Глуповец, конечно, весь стекленеет от такого подвоха, но отвечает пока что твердо:

— Я, соколы вы наши, испокон веков был пролетарии всех стран соединяйтесь!

— А какие у тебя чувства к власти трудящихся на местах? —  вступает председатель Казюлин.

— На это я так скажу: будь у меня три головы, как у Змея Горыныча, я за данную власть все три и положил бы!

— Положим, что так… А вот насчет перебоев в свободной продаже с мукой и маслом — какая твоя позиция?

— Это, конечно, трудности роста плюс враждебное окружение.

— Ну а как у тебя обстоит с уверенностью в завтрашнем дне?

— И тут никаких сомнений!

Тогда Проломленный-Голованов с отчаянья подмигнет испытуемому и как бы по-свойски спросит:

— С женой-то аккуратно сосуществуешь или же имеешь что-то на стороне?

— На этом фронте, товарищи, честно говоря, у меня нелады, —  простодушно поймается балагур. —  Квелая мне какая-то попалась супружница, не боец! Поэтому, конечно, временами природа берет свое…

— В таком случае нет тебе доверия! —  скажет Казюлин не без злорадства. —  Сегодня ты, понимаешь, изменишь супруге, а завтра политическим установкам! Эй, кто там у нас человек с ружьем? Тащи его в каталажку!

И беднягу тащат волоком в каталажку.

Однако среди испытуемых попадались и такие истовые фигуры, что все у них было как по писанию, включая «не пожелай жены ближнего твоего». В таких критических ситуациях председатель Казюлин загадывал испытуемому загадку. Он спрашивал, что такое: «По-ихнему — чушь, несуразность, курьез, по-нашему — факт, соцударник, колхоз» — и если испытуемый не отгадывал, что это отрывок из поэмы Александра Безыменского «Трагедийная ночь», его также спроваживали в каталажку.

В результате кампании за искоренение задних мыслей в городе удалось нейтрализовать около тысячи потенциальных головорезов и диверсантов, но и этого Казюлину показалось мало: он велел Проломленному-Голованову взорвать ночью памятник Милославскому и обвинил в этой акции ночную смену рабочих с красильной фабрики; последние нимало не отпирались, понимая, что в сложившихся условиях это занятие праздное, и вслед за футболистами отправились в Северный Казахстан.

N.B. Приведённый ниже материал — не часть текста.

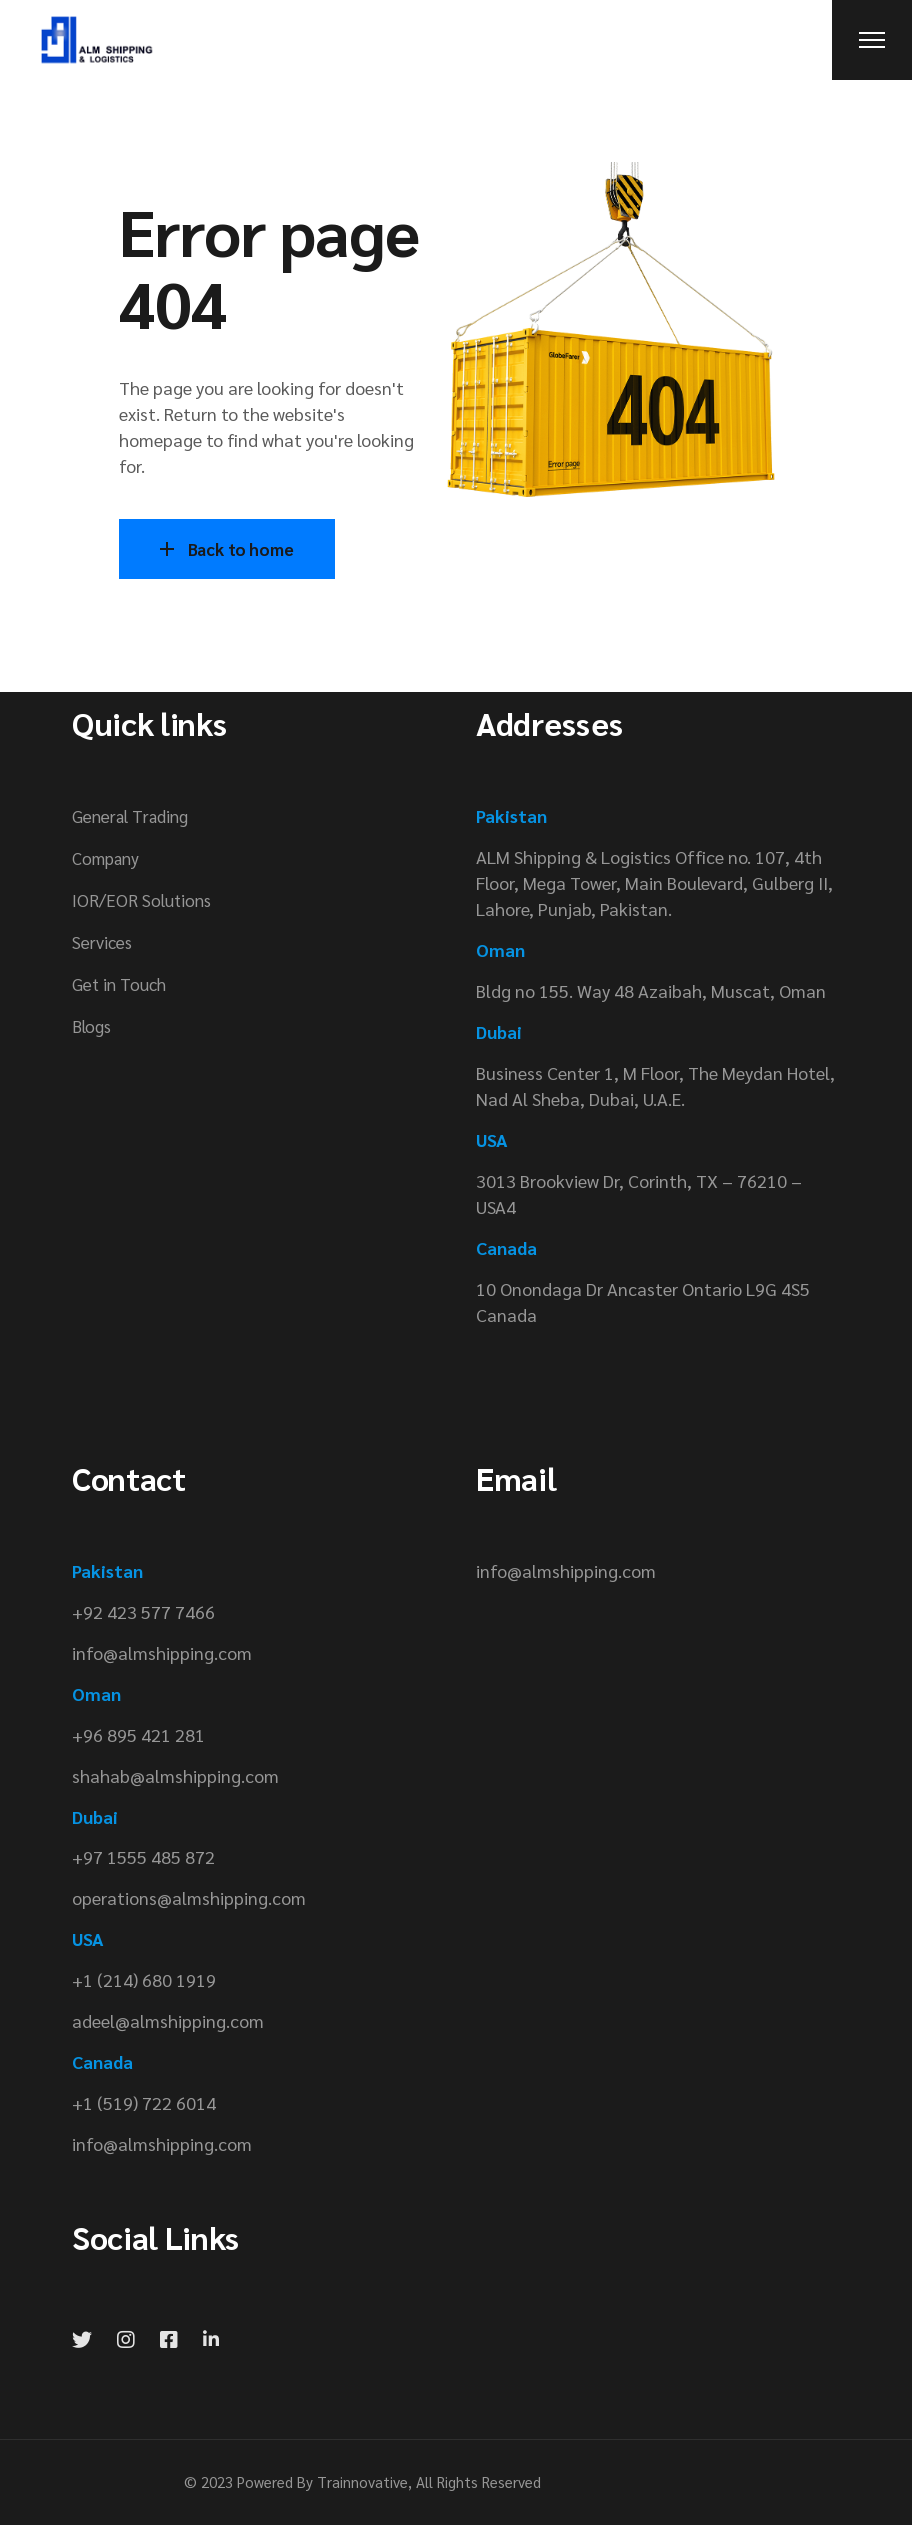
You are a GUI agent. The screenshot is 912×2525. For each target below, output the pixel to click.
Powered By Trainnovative (322, 2481)
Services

Впрочем, справедливости ради нужно заметить, что председатель Казюлин и меры кротости из виду не выпускал. Так, он обязал «Красный патриот» регулярно публиковать материалы о страданиях заморского пролетариата в тисках всяческого обнищания и разора. К чести глуповцев, они близко к сердцу принимали социально-экономические невзгоды заморского пролетариата, и примерно с пятидесятого по пятьдесят шестой год в городе только и было разговоров, что о трагедиях, которые разыгрывались по ту сторону баррикад. Допустим, стоило над Калифорнией пронестись урагану, повлекшему человеческие жертвы и неисчислимые разрушения, как уже глуповцы при встрече вместо «как поживаете» спрашивали друг друга:

— Вы слыхали про ураган, который пронесся над Калифорнией?

И слышали в ответ:

— Это какой-то ужас! Вообще несчастная какая-то страна, эта Америка. Все у них не слава богу: то жизнь дорожает, то негров вешают, то вот теперь, понимаете, ураган!..

— Жалко американцев, по-человечески жалко. Вот сейчас в Калифорнии остались они на бобах, а у них, наверное, даже ломбардов нету, чтобы зипунишко какой-нибудь заложить…

— Какое там ломбарды — у них и зипунишко-то небось один на все западное побережье!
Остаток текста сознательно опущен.